Regulation of REM and NREM sleep by preoptic glutamatergic neurons.

The preoptic area of the hypothalamus is key for the control of sleep onset and sleep homeostasis. Although traditionally considered exclusively somnogenic, recent studies identified a group of preoptic glutamatergic neurons that promote wakefulness. Specifically, our previous investigations demonstrated that chemogenetic stimulation of glutamatergic neurons within the medial-lateral preoptic area (MLPO_VGLUT2) promotes wakefulness, fragments non-rapid eye movement sleep (NREMs), and suppresses REM sleep (REMs).

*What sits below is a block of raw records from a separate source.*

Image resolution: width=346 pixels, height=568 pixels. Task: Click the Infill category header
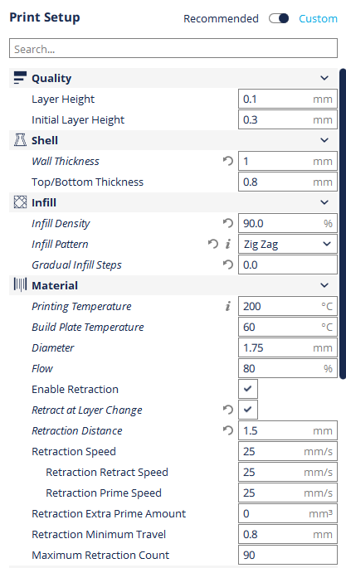click(173, 202)
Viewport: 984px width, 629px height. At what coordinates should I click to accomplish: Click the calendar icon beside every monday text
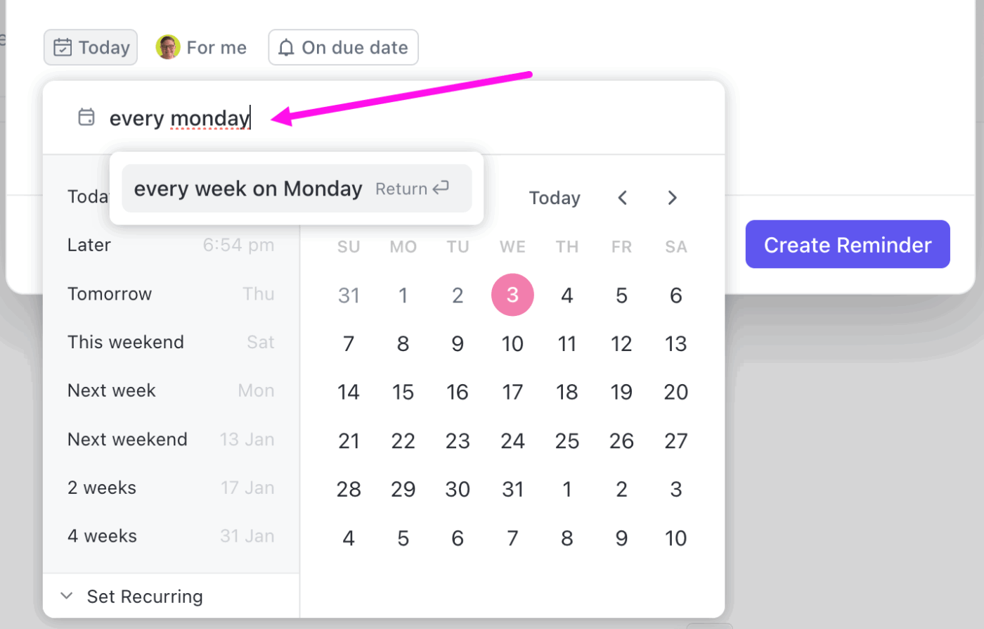click(86, 117)
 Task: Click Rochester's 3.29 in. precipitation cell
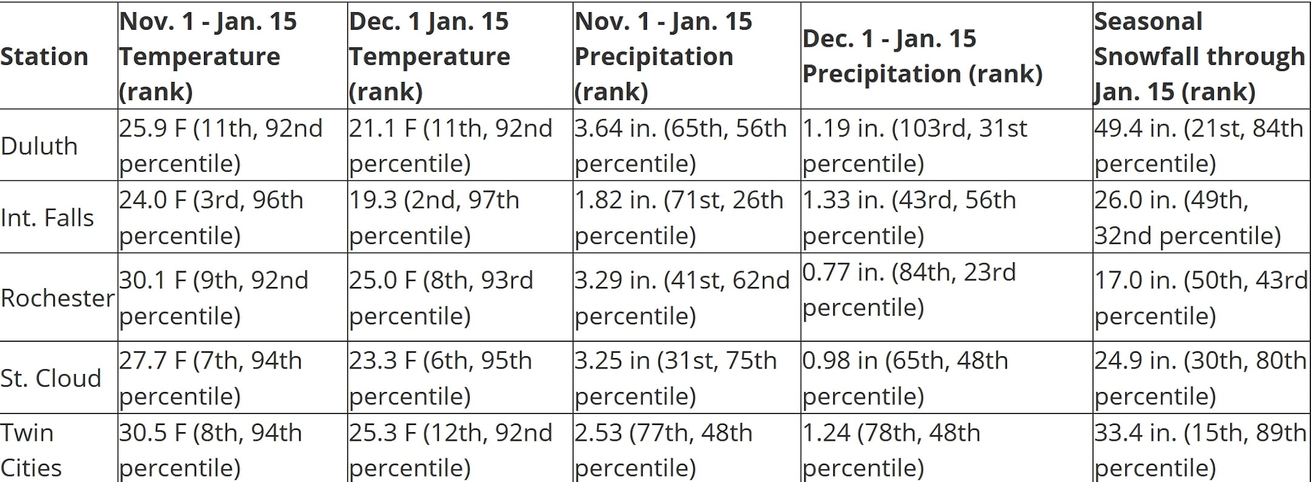(681, 297)
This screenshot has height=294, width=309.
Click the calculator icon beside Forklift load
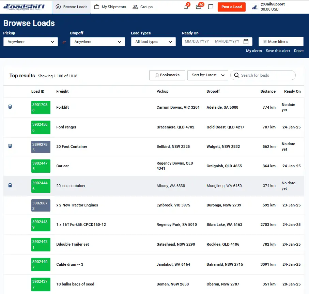(x=10, y=107)
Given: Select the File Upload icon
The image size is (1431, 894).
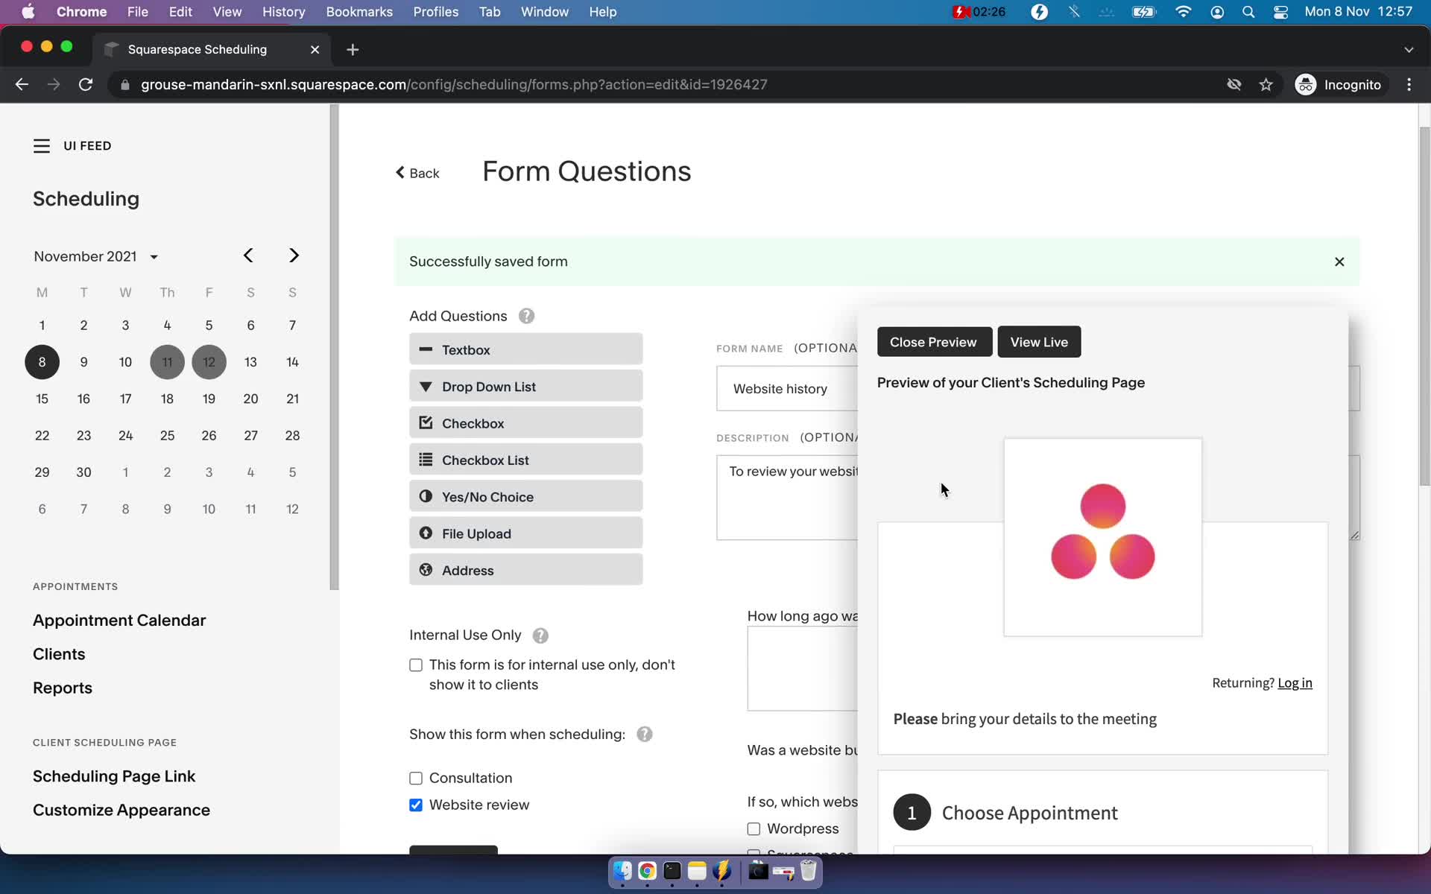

This evidence is further supported by recent work showing that preoptic glutamatergic neurons are activated during microarousals that fragment sleep in response to stress, and optogenetic stimulation of these neurons promotes microarousals and wakefulness. Thus, while the wake-promoting function of MLPO_VGLUT2 is clear, their role in sleep homeostasis has not been assessed. We tested the hypothesis that MLPO_VGLUT2 are wake-active, and their activation will increase wakefulness and disrupt sleep homeostasis via projections to arousal-promoting systems. Using fiber photometry, we found that MLPO_VGLUT2 were highly active during REMs, wakefulness, and brief arousals, and remained minimally active during NREMs. Chemogenetic stimulation of MLPO_VGLUT2 inhibited REMs onset-independent of NREMs fragmentation produced by simultaneous hypothermia-and suppressed the REMs homeostatic response after total sleep deprivation. Chemogenetic inhibition of MLPO_VGLUT2 increased REMs time (during the light phase only) but did not influence REMs and NREMs homeostasis. Anterograde projection mapping revealed that MLPO_VGLUT2 innervates central regions that promote wakefulness and inhibit REMs. We conclude that MLPO_VGLUT2 powerfully suppresses REMs and that exogenous-and possibly pathologic-activation of these neurons disrupts REMs recovery, presumably by directly or indirectly activating REMs-inhibitory mechanisms.